**The problem**
Each line below from the one containing "The height and width of the screenshot is (459, 844)." through the one containing "Given: Switch to 일봉 daily candlestick view" should be output exactly as it stands, and no other line should appear.

**Data records**
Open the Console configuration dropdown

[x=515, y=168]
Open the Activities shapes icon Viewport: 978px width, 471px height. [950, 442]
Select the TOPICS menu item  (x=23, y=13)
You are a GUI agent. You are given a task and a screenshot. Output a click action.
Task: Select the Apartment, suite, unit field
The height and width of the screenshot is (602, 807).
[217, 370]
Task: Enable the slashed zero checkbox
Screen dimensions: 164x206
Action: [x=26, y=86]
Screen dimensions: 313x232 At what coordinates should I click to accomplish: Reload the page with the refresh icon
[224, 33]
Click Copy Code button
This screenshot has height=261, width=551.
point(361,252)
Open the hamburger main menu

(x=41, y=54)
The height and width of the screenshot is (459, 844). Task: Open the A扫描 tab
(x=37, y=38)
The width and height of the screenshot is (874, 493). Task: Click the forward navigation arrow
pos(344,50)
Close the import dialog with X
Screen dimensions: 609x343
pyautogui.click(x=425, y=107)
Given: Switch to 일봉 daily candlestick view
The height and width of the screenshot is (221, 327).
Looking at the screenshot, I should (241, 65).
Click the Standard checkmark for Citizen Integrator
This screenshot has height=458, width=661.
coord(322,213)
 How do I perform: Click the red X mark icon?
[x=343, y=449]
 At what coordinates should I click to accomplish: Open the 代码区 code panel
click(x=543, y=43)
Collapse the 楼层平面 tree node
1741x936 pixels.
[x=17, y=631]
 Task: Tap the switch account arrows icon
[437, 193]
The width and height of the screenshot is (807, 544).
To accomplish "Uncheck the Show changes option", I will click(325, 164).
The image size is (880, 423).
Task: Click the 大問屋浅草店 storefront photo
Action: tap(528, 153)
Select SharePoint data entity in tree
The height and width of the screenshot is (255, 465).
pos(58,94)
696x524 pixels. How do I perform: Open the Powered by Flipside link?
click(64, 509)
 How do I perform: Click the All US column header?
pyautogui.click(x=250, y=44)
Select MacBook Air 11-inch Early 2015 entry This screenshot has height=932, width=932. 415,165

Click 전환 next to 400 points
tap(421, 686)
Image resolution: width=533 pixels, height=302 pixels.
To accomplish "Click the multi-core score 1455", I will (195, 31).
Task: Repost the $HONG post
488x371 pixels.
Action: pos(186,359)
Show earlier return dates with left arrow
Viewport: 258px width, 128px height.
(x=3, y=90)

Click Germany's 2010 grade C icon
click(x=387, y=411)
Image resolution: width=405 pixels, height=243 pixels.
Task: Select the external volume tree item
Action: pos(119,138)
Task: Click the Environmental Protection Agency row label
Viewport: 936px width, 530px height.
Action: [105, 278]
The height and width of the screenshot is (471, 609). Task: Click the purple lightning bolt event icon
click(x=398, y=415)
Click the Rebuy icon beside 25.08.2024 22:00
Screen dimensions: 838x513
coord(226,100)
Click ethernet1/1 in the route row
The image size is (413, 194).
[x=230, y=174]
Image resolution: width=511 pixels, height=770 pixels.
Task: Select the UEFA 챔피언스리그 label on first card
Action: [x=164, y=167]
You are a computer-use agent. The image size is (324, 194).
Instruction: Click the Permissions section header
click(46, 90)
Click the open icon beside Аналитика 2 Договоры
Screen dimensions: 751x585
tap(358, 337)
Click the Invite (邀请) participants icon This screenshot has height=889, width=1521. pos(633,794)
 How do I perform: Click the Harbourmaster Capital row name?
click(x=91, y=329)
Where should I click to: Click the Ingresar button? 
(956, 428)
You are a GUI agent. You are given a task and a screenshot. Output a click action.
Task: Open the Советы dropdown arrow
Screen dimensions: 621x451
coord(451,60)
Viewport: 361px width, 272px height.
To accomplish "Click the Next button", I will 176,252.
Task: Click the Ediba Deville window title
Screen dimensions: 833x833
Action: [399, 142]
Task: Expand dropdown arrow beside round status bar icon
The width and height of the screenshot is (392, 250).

**Result of this exercise**
The height and width of the screenshot is (459, 844). Task: Open the A扫描 tab
(x=37, y=38)
The width and height of the screenshot is (874, 493). Task: Click the forward navigation arrow
pos(344,50)
Close the import dialog with X
Screen dimensions: 609x343
pyautogui.click(x=425, y=107)
Given: Switch to 일봉 daily candlestick view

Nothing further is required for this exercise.